Anyone who wants to follow me on MFP, see link below

https://www.myfitnesspal.com/StitchButterfly

https://lt3f.lilypie.com/YXJK.png


----------



## Angel_blues

I've lost 16lbs since I started this thread


----------



## tverb84

On Monday I weight myself at my aunts and the scale said I weigh 128.6. I'm not trying to lose anymore weight. Sometimes it just happens.


----------



## Kitteh_Kat

The scale could be "off" too; I know my husband's scale never says what my scale says, even when I weigh myself at the same time on both. (I always go by my scale because it's a lower number :rofl:)

You always seem to be exercising and eating right though, Tara, so I wouldn't be surprised if the scale did drop a little bit!


----------



## tverb84

I try to eat healthy. Today I had pizza for lunch, cookies this afternoon and a cupcake two hours ago. :blush: :haha:


----------



## Kitteh_Kat

Sounds like a delicious day! There's nothing wrong with some indulgences. I'm drinking some rum and tea right now. :haha:

I've been craving pizza for two days now. Someone posted a picture of one of MFP and it was all over for me. My quest is to find some this weekend!


----------



## LockandKey

I agree, definitley nothing wrong with some indulgences every now and again. I try to eat healthy too, but there are times when I must have a Mtn Dew, a small handful of chocolate covered pretzels, or a few pieces of Dove chocolate. I think it's good to allow yourself something once in a while. It's like a reward.

Well I've weighed myself for the first time in a while, and I dropped 2lbs, a 5lb loss altogether, putting me at 130lbs. Only 10 more till my goal, though I would much rather be fit and healthy than thin or skinny. I've also added a bunch of weekly classes to my calendar that my gym hosts, I'm going to try out some Zumba, Yoga, and a class called body flow, which is a combination of Yoga, Tai Chi, and Pilates :)


----------



## Angel_blues

Having a cheat day once a week actually boosts your metabolism. Especially if you cut calories like I do.

Also having a goal of example 10lbs at a time and maintaining that weight for a few weeks, then continuing your weight loss ensures no yo-yo weight loss/gain


----------



## tverb84

I'm having another cupcake right now. :haha:


----------



## Kitteh_Kat

I had pizza AND cake today. :haha:

Didn't get Little Caesars, but did discover Pizza Hut has a "skinny" pizza right now that was yummy and light on calories. Win!

Those must be some pretty good cupcakes! :haha:


----------



## tverb84

They were and tonight I'm having chocolate chip cookies.


----------



## Kitteh_Kat

Love it! Chocolate chip cookies are the best!

I'm finishing off my birthday cake with a side of rum and coke tonight. Guess I'm eating at maintenance calories for the day. :haha: (thankfully I got some DDR time in earlier!)

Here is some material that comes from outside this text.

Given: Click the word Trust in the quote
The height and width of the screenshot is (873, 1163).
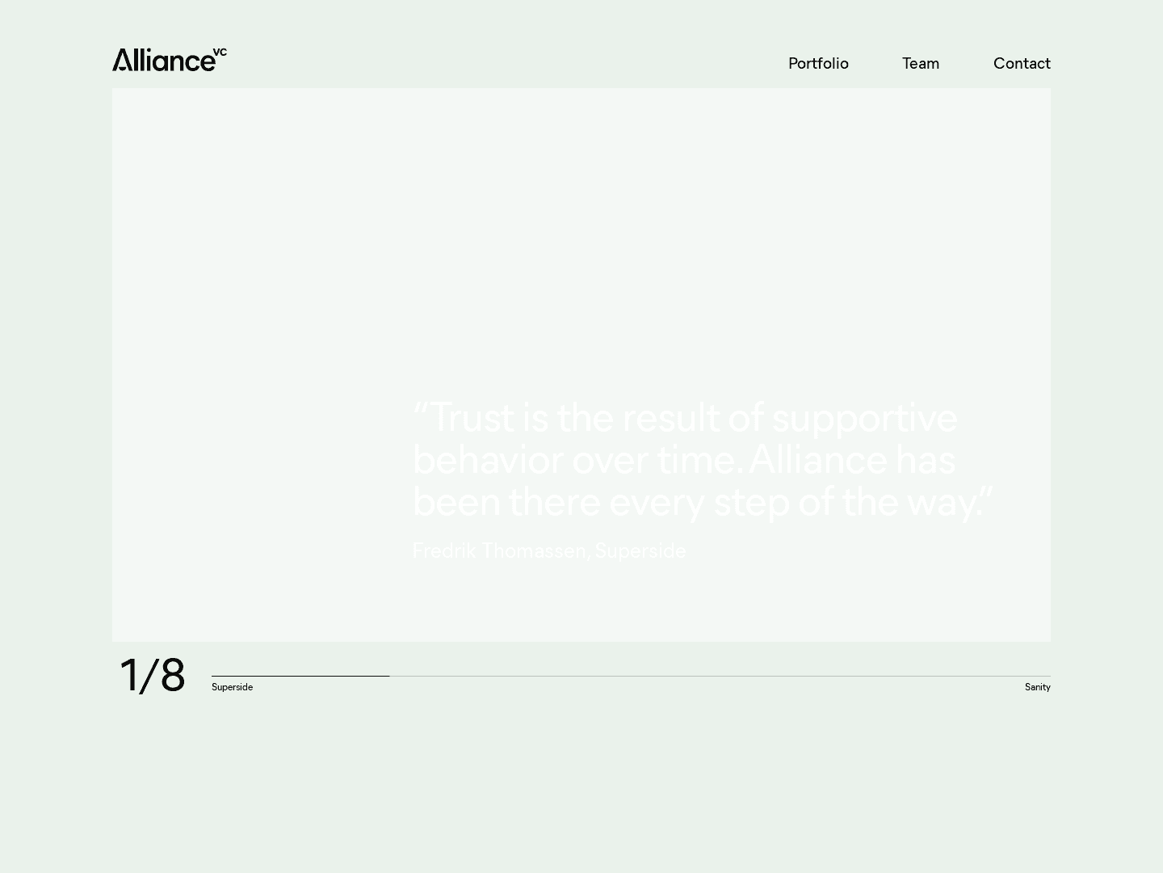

I saw the cupcake in the other thread - love that idea for gender reveal. They looked yummy! Congrats on getting a baby niece to spoil soon! :happydance:


----------



## tverb84

Today I bought cheese and crackers to have as a snack during the week. I'm tired of granola bars. There good but I want to try something else.


----------



## Kitteh_Kat

Nom nom! I did much better today, and got 10k steps in. Decided to wear Leia's metal bikini to the convention in April, so that's motivated me to eat better and exercise more. :haha:

Have you tried hardboiled eggs?


----------



## LockandKey

Kitteh_Kat said:


> Nom nom! I did much better today, and got 10k steps in. Decided to wear Leia's metal bikini to the convention in April, so that's motivated me to eat better and exercise more. :haha:
> 
> Have you tried hardboiled eggs?

I LOVE hardboiled eggs, particularly the 6 min egg that is cooked in hot water in 6 min flat, and eaten warm. Mmmm P:


----------



## Kitteh_Kat

LockandKey said:


> Kitteh_Kat said:
> 
> 
> Nom nom! I did much better today, and got 10k steps in. Decided to wear Leia's metal bikini to the convention in April, so that's motivated me to eat better and exercise more. :haha:
> 
> Have you tried hardboiled eggs?
> 
> I LOVE hardboiled eggs, particularly the 6 min egg that is cooked in hot water in 6 min flat, and eaten warm. Mmmm P:Click to expand...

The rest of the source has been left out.